Assignment: Give the entries again exactly, without pictures.

Data to use:
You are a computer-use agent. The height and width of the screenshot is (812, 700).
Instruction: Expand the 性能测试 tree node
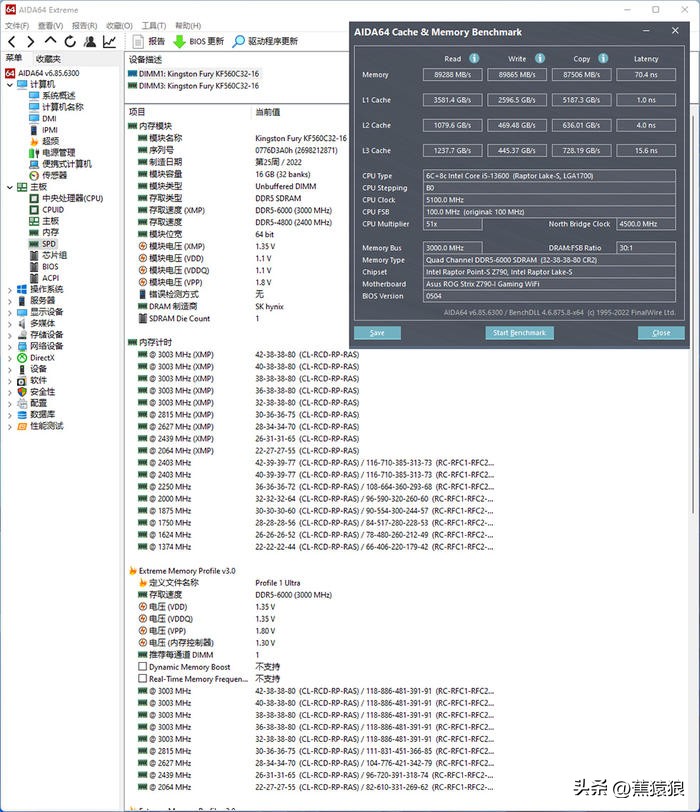click(11, 425)
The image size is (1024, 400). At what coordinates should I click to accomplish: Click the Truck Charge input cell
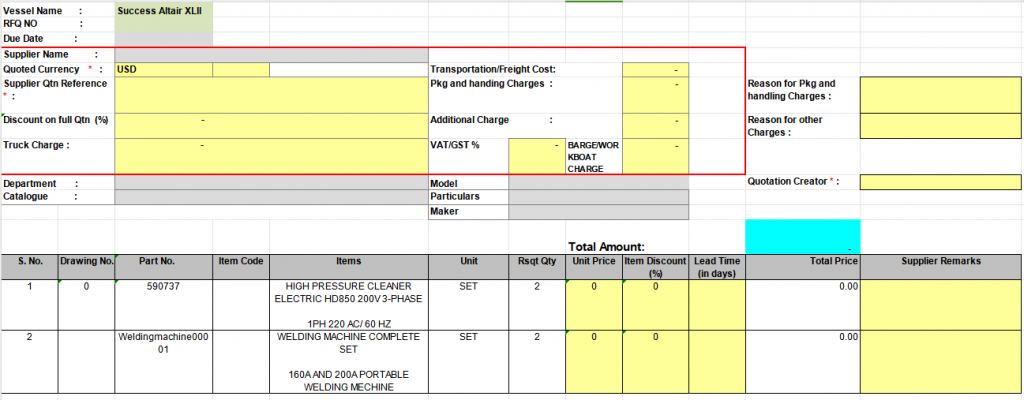pyautogui.click(x=271, y=155)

Solution:
You are a computer-use agent. The height and width of the screenshot is (812, 700).
Instruction: Expand the 性能测试 tree node
click(11, 425)
The image size is (1024, 400). At what coordinates should I click to accomplish: Click the Truck Charge input cell
pyautogui.click(x=271, y=155)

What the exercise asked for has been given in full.